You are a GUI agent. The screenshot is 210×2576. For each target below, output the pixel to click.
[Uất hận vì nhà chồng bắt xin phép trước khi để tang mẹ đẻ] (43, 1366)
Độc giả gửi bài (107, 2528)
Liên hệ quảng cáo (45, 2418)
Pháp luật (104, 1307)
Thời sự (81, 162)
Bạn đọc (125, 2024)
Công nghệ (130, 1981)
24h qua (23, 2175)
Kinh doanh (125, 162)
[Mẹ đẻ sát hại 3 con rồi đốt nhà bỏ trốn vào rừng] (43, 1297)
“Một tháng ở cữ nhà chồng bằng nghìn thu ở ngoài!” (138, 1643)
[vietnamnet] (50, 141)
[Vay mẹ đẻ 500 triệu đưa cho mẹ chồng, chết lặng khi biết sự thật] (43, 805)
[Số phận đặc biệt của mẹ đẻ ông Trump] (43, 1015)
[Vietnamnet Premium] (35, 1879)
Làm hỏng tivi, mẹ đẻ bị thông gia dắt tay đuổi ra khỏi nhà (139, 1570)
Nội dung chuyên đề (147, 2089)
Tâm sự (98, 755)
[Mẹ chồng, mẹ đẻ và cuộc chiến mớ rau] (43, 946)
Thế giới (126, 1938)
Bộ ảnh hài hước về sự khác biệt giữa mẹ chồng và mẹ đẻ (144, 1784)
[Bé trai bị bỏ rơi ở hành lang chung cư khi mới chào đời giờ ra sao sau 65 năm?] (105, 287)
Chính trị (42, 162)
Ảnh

= = = = =

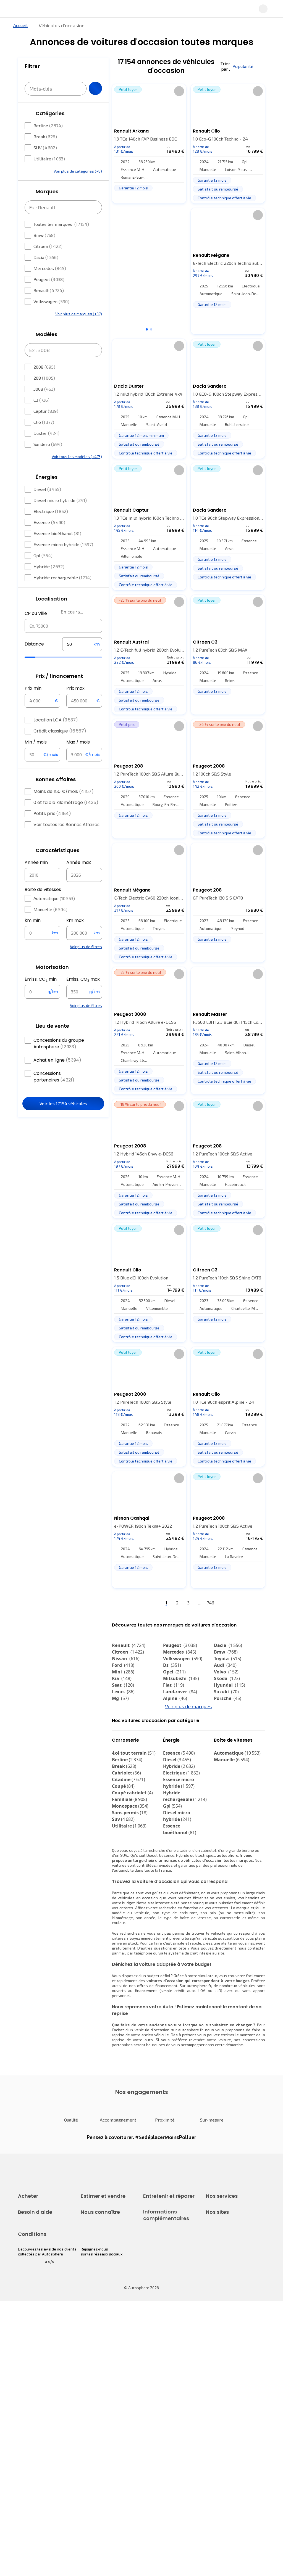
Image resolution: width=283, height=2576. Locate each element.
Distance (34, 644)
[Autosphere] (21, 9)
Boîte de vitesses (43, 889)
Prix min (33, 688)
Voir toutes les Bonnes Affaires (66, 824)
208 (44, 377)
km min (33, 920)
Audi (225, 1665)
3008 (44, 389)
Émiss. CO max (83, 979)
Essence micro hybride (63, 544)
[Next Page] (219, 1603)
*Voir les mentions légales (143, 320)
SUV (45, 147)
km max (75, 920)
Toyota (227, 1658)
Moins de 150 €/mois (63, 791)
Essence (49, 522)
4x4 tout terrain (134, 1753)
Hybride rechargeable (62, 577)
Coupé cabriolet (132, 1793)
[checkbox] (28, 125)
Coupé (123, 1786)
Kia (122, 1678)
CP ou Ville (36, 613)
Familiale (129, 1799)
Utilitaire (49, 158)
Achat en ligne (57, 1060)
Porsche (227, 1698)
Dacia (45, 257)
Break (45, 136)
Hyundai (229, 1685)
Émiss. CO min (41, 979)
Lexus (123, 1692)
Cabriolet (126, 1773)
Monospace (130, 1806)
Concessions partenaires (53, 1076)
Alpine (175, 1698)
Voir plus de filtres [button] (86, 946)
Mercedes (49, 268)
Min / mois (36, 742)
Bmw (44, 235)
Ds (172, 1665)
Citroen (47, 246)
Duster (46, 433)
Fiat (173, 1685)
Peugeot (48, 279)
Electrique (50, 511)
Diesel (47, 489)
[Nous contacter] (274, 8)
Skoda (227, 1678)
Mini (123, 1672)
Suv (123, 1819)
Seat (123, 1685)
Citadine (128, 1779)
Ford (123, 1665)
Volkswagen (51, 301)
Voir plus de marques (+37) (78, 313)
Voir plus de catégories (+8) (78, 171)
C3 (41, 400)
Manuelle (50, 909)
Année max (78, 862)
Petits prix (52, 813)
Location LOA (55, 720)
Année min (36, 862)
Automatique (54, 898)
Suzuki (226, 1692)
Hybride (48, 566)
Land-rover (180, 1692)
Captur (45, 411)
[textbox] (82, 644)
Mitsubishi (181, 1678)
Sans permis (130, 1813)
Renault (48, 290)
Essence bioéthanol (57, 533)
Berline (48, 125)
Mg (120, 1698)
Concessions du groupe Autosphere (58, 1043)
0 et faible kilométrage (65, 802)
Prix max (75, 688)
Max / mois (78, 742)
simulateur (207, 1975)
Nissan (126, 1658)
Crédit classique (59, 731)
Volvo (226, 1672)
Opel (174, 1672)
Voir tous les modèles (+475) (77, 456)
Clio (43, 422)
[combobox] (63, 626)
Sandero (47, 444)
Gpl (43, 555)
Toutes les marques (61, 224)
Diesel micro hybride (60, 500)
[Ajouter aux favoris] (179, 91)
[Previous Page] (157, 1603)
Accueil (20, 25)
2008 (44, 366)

= = = = =

** What needs to be done **
Copy out the range of lines above starting at the line with "Peugeot (48, 279)" and ending at the line with "Hybride (48, 566)", exactly and including both.

** Task output **
Peugeot (48, 279)
Electrique (50, 511)
Diesel (47, 489)
[Nous contacter] (274, 8)
Skoda (227, 1678)
Mini (123, 1672)
Suv (123, 1819)
Seat (123, 1685)
Citadine (128, 1779)
Ford (123, 1665)
Volkswagen (51, 301)
Voir plus de marques (+37) (78, 313)
Voir plus de catégories (+8) (78, 171)
C3 (41, 400)
Manuelle (50, 909)
Année max (78, 862)
Petits prix (52, 813)
Location LOA (55, 720)
Année min (36, 862)
Automatique (54, 898)
Suzuki (226, 1692)
Hybride (48, 566)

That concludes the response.